Sunday Salon: WE ARE AT WAR by Simon Garfield and other books from the Mass Observation Project
Anyone heard of the Mass Observation Project? I came across it as a result of a rather good TV film based on the wartime diaries of Nella Last (published as Nella Last's War)
She had taken part in a project to find out the true thoughts of the British people about subjects of national interest in 1937. It was a reaction to the government and media spin of the time, I guess. The volunteers wrote diaries and from time to time were posed questions or asked to write about specific events. When war came two years later a great network was already established making note of what they saw, felt and heard.

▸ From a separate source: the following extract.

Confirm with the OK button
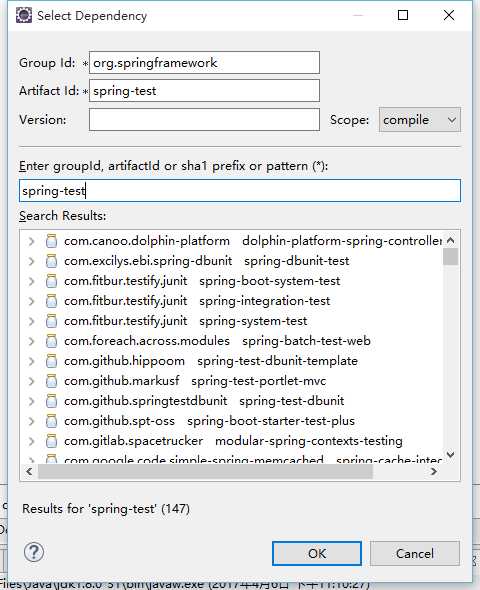 (x=317, y=554)
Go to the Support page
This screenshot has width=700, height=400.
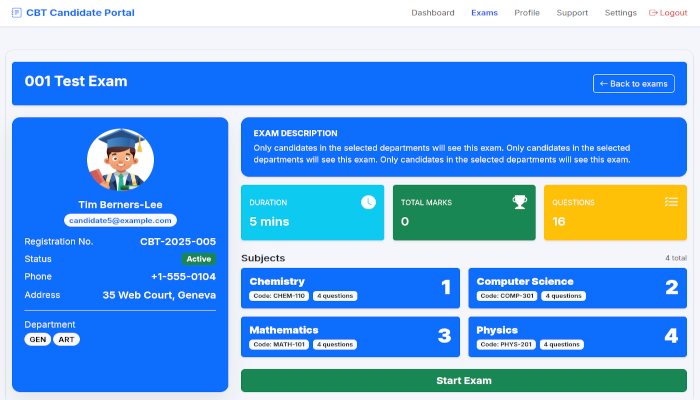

In We Are At War Simon Garfield has picked out the diaries of five ordinary people and followed their extracts through the first year or so of the war. There is Tilly Rice, a pregnant middle class housewife who evacuates to Cornwall with her two children, but pines to be back in London; Eileen Potter, a middle-aged civil servant in London, whose main job when the war breaks out is to accompany children to their places of refuge; Maggie Joy Blunt a young unemployed writer who has a lot of interesting friends with outspoken views; Christopher Tomlin, a twenty-eight year old writing-paper salesman who describes his worries at being the sole breadwinner of his family and the distress of having a brother on the front; and there is Pam Ashford, who is maybe my favourite (though they are all very good) because she cheerfully describes all the gossip in her Glasgow shipping office, some if very funny.
I am on the start of April 1940 and until now there have been more deaths through car crashes due to the blackout than through people on active service, and people have learnt to live with rationing, inflated prices and lowered wages. There have been ships and U-boats sunk, but so far most of the air-raid warnings have turned out to be drills. But now Germany has marched into not only the Scandinavian countries but France, Belgium, Luxembourg and the Netherlands too. By reading these diaries I feel the sense of mounting disquiet, and of course I know that things are about to get much worse. I think because the details are so intimate I am getting a good sense of how it must have been, in a small way I am living through the war too.
Since this book stops in October 1940 I have bought its successor, Private Battles which goes to the end of the war, and if I don't want to stop there (and I don't think I shall), there is also Our Hidden Lives which deals with the first few years after the war.
I am pleased to see from the back of Private Battles that I shall continue to follow the lives of Pam Ashford and Maggie Joy Mount, but not, alas, Christopher Tomlin, Till Rice or Eileen Potter. I think I shall miss them.